On Fri, 2022-05-27 at 17:37 -0400, Regina Obe wrote:
> > At PostGIS we've been thinking of ways to have better support, from
> > PostgreSQL proper, to our upgrade strategy, which has always consisted in a
> > SINGLE upgrade file good for upgrading from any older version.
> >
> > The current lack of such support for EXTENSIONs forced us to install a lot of
> > files on disk and we'd like to stop doing that at some point in the future.
> >
> > The proposal is to support wildcards for versions encoded in the filename so
> > that (for our case) a single wildcard could match "any version". I've been
> > thinking about the '%' character for that, to resemble the wildcard used for
> > LIKE.
> >
> > Here's the proposal:
> > https://lists.osgeo.org/pipermail/postgis-devel/2022-February/029500.html
> >
> > A very very short (and untested) patch which might (or might not) support our
> > case is attached.
> >
> > The only problem with my proposal/patch would be the presence, on the wild,
> > of PostgreSQL EXTENSION actually using the '%' character in their version
> > strings, which is currently considered legit by PostgreSQL.
> >
> > How do you feel about the proposal (which is wider than the patch) ?
>
> Just a heads up about the above, Sandro has added it as a commitfest item
> which hopefully we can polish in time for PG16.

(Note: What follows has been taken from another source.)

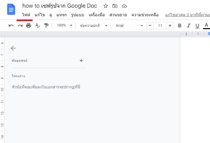The image size is (210, 143).
Task: Open the 100% zoom dropdown
Action: coord(64,25)
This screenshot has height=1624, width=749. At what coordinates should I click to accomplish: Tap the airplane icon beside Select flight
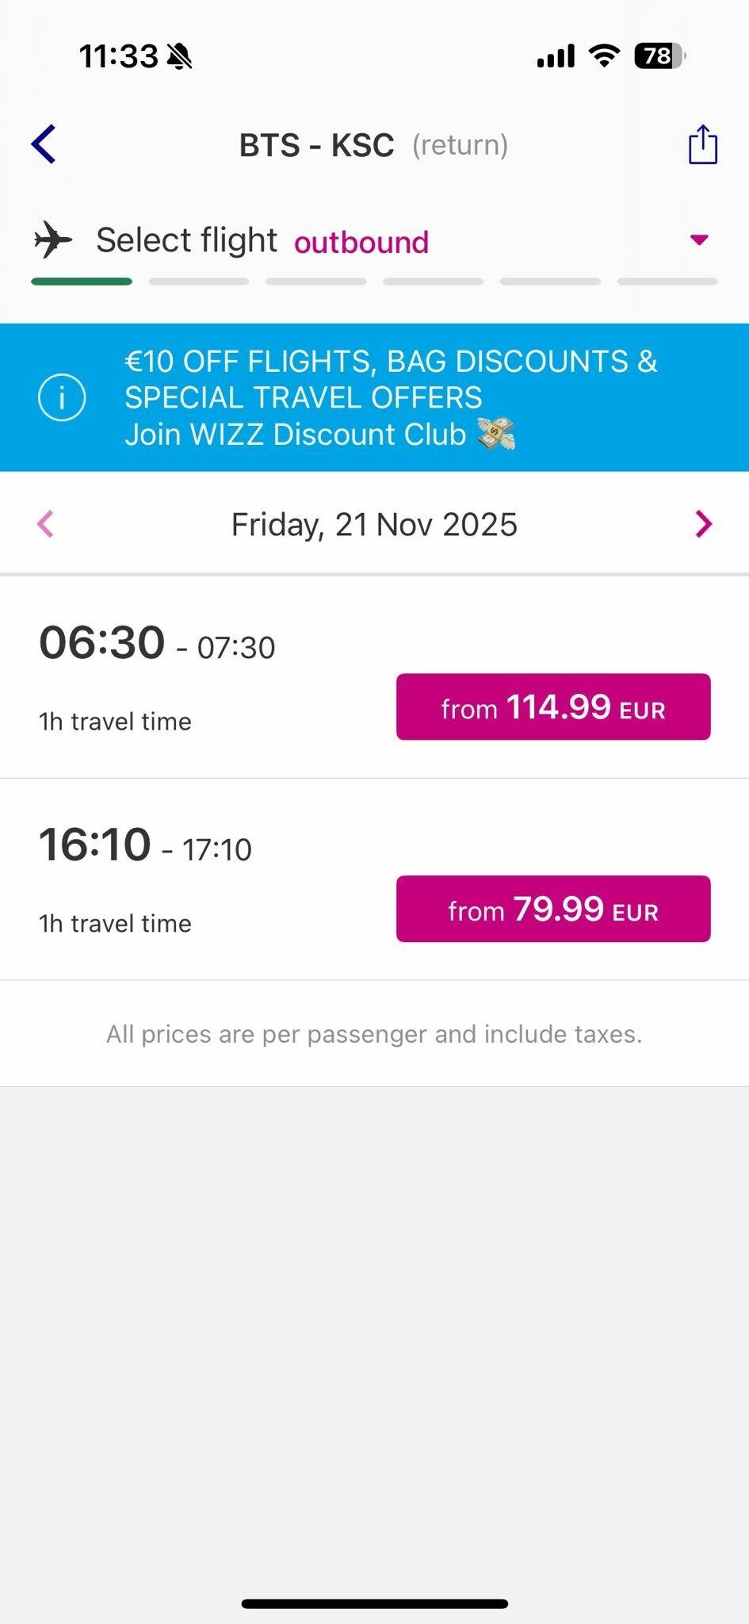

> https://commitfest.postgresql.org/38/3654/
>
> Does anyone think this is such a horrible idea that we should abandon all
> hope?
>
> The main impetus is that many extensions (postgis, pgRouting, and I'm sure
> others) have over 300 extensions script files that are exactly the same.
> We'd like to reduce this footprint significantly.
>
> strk said the patch is crappy so don't look at it just yet. We'll work on
> polishing it. I'll review and provide docs for it.
I don't think this idea is fundamentally wrong, but I have two worries:
1. It would be a good idea good to make sure that there is not both
"extension--%--2.0.sql" and "extension--1.0--2.0.sql" present.
Otherwise the behavior might be indeterministic.
2. What if you have a "postgis--%--3.3.sql", and somebody tries to upgrade
their PostGIS 1.1 installation with it? Would that work?
Having a lower bound for a matching version might be a good idea,
although I have no idea how to do that.